_ACTION ITEM_
Take every line containing "computer" out of the records.

[SUPPLIED RECORDS]

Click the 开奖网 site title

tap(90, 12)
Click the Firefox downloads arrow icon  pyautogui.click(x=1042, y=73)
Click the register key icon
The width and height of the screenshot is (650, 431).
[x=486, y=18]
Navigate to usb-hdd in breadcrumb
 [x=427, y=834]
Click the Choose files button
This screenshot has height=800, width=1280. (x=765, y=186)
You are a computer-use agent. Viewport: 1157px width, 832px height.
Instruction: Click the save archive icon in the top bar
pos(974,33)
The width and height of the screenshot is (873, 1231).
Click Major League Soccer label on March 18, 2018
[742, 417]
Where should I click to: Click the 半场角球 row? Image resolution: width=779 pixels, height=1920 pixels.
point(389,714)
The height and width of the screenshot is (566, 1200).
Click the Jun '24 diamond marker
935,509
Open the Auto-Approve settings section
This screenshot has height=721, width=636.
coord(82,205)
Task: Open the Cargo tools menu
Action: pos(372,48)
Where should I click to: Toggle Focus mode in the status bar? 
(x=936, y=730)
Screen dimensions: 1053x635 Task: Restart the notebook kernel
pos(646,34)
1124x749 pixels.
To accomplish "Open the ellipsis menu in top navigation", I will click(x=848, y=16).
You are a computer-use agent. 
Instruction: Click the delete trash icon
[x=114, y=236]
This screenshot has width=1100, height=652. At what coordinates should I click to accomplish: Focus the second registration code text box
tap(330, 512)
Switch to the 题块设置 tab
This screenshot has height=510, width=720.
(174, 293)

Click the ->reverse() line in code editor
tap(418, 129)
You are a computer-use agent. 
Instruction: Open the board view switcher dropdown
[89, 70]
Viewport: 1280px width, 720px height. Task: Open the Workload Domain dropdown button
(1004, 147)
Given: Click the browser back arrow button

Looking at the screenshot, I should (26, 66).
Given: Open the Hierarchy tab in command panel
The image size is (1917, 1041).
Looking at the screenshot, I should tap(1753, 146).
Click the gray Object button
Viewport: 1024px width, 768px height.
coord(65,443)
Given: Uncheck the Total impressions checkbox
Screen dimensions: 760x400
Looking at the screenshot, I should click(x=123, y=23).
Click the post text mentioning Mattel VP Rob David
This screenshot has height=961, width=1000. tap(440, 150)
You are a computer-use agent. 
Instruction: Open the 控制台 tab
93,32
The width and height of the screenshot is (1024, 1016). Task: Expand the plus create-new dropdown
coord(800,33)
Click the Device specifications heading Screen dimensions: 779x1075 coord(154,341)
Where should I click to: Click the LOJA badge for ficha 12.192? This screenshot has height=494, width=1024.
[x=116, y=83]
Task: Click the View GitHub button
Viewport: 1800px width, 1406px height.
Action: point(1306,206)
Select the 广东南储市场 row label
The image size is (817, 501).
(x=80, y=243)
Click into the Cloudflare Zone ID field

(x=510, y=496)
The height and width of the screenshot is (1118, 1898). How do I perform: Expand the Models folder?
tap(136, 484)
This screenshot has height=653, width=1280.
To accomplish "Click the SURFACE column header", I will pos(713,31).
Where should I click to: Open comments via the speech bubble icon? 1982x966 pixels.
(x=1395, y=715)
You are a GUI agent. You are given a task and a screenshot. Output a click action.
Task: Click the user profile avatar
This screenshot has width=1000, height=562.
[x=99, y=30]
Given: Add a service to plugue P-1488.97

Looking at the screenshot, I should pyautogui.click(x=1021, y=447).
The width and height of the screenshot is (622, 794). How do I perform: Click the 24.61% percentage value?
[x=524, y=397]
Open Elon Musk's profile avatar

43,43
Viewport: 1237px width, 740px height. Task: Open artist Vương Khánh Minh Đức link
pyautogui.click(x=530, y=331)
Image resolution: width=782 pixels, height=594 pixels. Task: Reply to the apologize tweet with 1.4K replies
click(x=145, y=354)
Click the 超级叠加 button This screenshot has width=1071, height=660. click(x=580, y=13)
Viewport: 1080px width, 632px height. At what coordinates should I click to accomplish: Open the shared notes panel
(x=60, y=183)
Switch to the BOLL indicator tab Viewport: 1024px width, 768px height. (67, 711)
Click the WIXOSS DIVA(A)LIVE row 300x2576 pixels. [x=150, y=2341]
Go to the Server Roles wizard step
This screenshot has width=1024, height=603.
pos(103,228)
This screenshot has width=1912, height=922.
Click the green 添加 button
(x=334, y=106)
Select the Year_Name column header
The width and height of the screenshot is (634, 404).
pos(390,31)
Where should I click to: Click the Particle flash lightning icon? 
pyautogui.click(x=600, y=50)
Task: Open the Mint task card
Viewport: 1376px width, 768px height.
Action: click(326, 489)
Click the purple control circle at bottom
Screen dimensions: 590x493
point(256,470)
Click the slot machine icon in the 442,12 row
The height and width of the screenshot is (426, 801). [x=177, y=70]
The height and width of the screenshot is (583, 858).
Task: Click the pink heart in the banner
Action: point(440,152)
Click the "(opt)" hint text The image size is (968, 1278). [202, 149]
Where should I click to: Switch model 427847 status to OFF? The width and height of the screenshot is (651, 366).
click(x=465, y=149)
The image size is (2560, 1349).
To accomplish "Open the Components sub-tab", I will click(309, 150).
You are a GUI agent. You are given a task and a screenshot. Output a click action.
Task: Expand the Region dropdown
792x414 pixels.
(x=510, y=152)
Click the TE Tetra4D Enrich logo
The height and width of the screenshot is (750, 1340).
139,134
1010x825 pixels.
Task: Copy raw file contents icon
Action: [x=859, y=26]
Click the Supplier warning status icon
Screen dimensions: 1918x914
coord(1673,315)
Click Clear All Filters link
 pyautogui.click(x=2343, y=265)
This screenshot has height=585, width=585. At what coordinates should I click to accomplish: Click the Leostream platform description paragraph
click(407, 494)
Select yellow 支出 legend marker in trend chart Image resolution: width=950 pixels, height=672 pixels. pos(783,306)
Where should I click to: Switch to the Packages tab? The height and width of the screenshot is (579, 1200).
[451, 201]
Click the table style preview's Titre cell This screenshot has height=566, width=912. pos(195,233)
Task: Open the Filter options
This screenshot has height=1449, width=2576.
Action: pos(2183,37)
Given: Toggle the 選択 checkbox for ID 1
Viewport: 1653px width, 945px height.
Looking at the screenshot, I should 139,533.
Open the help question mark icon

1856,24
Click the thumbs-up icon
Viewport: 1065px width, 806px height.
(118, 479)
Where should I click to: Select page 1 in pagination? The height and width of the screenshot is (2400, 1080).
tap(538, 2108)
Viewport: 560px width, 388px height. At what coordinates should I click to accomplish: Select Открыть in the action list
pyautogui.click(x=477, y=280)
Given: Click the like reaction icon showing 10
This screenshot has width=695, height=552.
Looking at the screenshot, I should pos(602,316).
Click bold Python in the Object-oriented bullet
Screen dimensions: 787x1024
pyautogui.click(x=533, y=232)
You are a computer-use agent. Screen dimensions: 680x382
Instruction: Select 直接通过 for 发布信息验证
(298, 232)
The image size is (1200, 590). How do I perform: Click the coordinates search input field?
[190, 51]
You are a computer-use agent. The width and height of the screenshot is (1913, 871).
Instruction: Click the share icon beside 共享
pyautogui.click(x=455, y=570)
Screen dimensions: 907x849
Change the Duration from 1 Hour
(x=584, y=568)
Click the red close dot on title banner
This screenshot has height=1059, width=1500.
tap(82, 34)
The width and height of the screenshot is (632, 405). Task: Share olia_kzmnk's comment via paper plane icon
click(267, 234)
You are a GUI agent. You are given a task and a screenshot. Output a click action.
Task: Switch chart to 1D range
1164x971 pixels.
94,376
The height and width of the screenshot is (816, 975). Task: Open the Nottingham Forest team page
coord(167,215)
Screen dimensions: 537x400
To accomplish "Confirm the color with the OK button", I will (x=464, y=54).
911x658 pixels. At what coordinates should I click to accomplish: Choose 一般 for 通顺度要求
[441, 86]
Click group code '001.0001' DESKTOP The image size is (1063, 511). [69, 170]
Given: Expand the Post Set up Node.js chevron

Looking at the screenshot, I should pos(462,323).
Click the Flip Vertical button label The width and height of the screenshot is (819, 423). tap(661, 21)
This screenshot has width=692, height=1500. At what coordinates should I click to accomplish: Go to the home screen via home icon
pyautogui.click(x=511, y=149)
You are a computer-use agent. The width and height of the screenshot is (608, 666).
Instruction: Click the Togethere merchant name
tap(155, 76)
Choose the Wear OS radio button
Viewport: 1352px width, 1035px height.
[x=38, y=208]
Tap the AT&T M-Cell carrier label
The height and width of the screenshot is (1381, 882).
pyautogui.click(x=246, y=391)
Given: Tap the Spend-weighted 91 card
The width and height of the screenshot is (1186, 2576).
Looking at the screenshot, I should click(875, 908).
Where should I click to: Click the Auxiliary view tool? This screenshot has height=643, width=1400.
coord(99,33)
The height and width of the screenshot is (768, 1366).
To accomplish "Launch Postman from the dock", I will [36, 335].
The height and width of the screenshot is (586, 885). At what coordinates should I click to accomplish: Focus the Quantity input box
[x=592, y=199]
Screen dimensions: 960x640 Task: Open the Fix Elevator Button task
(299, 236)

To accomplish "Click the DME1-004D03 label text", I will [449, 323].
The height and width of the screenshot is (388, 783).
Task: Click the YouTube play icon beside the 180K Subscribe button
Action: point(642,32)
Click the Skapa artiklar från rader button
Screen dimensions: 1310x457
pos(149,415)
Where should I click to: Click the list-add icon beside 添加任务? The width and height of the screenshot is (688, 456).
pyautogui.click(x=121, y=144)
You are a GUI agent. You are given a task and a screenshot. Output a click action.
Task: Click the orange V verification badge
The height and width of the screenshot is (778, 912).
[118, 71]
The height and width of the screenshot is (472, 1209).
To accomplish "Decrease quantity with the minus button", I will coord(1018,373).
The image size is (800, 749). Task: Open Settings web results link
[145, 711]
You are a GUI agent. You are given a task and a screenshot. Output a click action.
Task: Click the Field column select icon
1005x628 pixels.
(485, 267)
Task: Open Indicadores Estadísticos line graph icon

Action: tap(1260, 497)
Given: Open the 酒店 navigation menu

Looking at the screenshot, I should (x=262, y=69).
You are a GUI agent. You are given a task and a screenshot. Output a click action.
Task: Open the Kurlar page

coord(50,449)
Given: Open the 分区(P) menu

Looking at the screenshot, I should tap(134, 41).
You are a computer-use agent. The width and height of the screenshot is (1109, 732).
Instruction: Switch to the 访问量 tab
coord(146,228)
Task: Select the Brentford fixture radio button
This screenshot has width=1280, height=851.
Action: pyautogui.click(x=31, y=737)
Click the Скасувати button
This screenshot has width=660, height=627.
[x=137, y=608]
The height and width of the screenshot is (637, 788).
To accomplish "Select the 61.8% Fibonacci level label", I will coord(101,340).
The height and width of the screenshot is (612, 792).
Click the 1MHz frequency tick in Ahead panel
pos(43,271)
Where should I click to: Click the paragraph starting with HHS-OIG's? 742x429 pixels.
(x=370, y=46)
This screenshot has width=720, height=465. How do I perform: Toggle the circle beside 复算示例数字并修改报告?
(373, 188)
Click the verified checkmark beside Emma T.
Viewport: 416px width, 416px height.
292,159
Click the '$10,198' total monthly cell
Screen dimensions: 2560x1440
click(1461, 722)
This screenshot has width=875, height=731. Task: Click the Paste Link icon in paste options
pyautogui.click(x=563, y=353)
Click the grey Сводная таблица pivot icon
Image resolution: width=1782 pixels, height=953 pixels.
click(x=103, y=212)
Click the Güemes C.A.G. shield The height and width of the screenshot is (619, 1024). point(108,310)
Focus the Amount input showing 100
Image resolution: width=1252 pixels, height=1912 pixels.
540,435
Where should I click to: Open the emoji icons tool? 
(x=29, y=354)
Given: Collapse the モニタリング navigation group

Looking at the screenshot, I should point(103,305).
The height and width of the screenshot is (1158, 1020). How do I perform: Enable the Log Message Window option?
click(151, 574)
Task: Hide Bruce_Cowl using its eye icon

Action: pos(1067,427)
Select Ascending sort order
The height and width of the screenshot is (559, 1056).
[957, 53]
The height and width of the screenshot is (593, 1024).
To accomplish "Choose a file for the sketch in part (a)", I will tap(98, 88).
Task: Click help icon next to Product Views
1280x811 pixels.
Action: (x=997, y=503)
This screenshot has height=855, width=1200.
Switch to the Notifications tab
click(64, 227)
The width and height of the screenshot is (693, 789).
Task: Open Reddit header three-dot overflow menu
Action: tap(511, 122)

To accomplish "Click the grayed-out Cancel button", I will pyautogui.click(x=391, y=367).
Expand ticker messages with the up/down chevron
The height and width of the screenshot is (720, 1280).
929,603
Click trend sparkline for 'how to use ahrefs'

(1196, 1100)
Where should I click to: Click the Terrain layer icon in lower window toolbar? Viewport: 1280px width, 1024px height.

[/SUPPLIED RECORDS]

_OUTPUT_
You are a computer-use agent. Viewport: 1157px width, 832px height.
You are a computer-use agent. 
You are a computer-use agent. 
You are a computer-use agent. 
You are a computer-use agent. Screen dimensions: 680x382
You are a computer-use agent. The width and height of the screenshot is (1913, 871).
You are a computer-use agent. The width and height of the screenshot is (608, 666).
You are a computer-use agent. The width and height of the screenshot is (1109, 732).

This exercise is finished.